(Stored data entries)
..............................

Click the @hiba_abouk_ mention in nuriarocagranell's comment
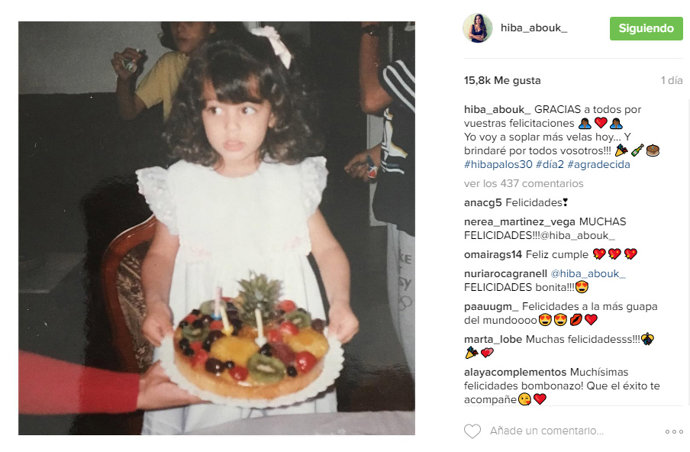690x452 pixels. pos(588,274)
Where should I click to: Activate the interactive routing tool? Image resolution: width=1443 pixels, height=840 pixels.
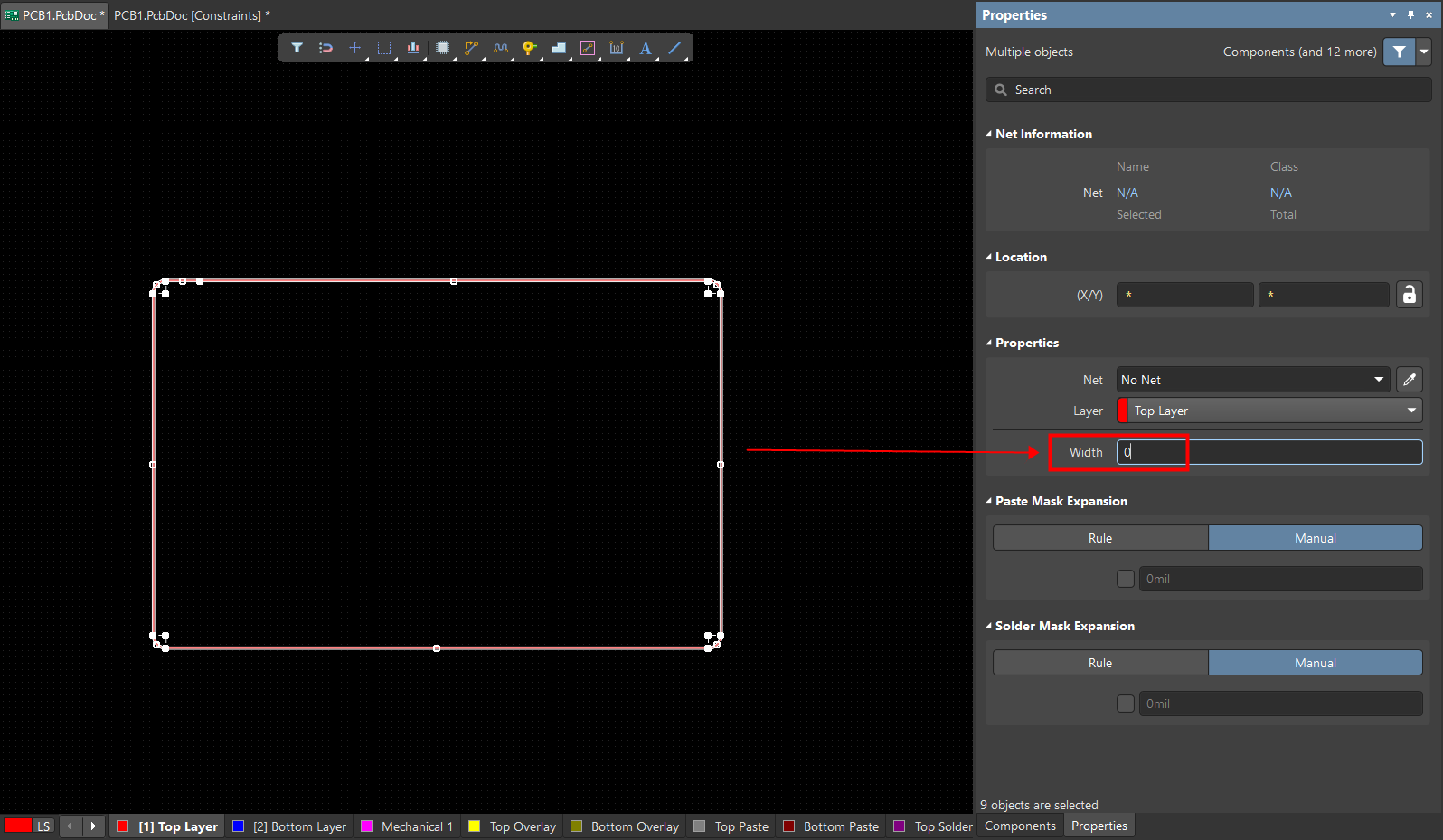pos(471,48)
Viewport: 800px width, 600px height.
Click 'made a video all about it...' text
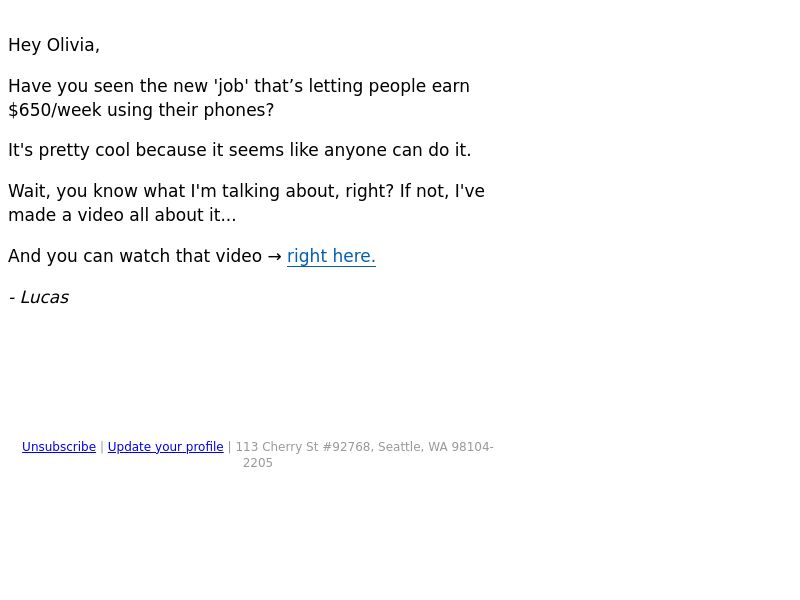coord(122,215)
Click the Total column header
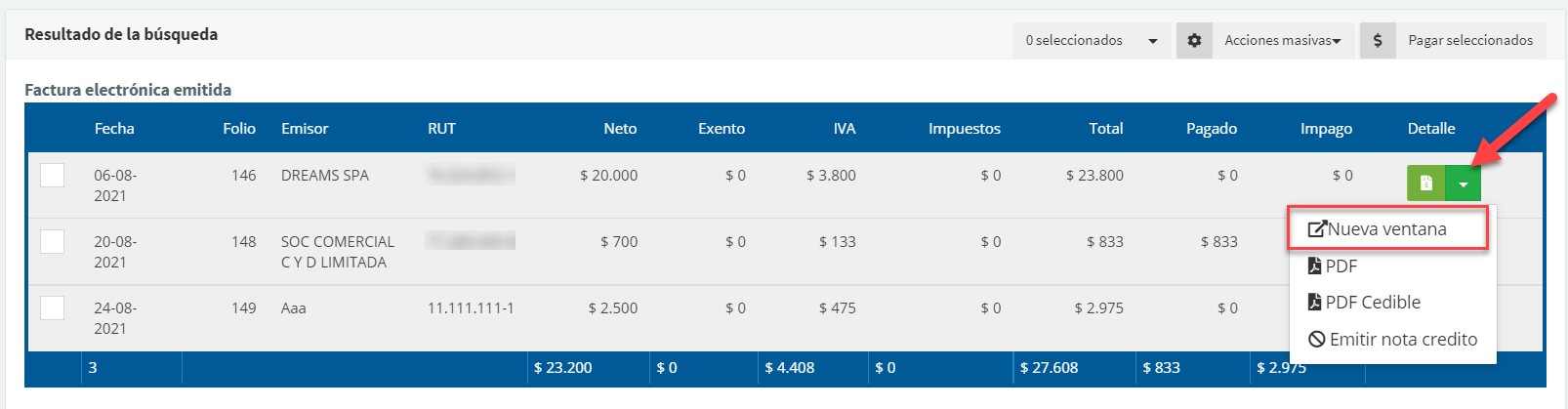1568x409 pixels. (1106, 129)
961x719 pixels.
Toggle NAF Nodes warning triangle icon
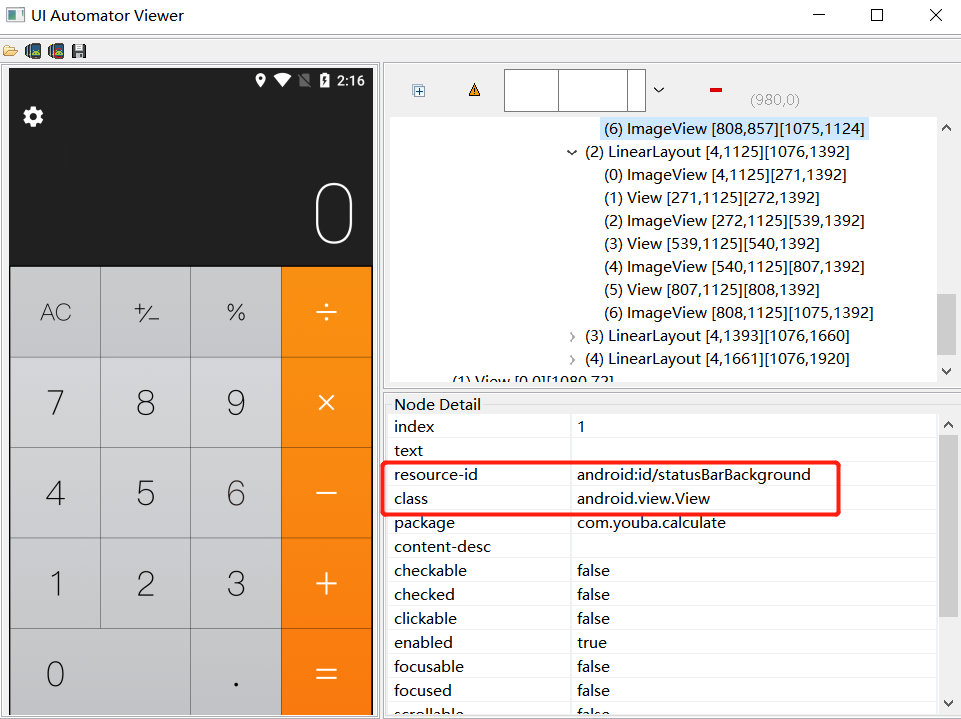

..............................

-- Exercise instructions --
All of the data must be given again exactly, without the pictures.

-- Solution for this problem --
Click the @hiba_abouk_ mention in nuriarocagranell's comment
690x452 pixels. pos(588,274)
Where should I click to: Activate the interactive routing tool? Image resolution: width=1443 pixels, height=840 pixels.
pos(471,48)
Viewport: 800px width, 600px height.
Click 'made a video all about it...' text
coord(122,215)
Click the Total column header
1568x409 pixels. (1106, 129)
961x719 pixels.
Toggle NAF Nodes warning triangle icon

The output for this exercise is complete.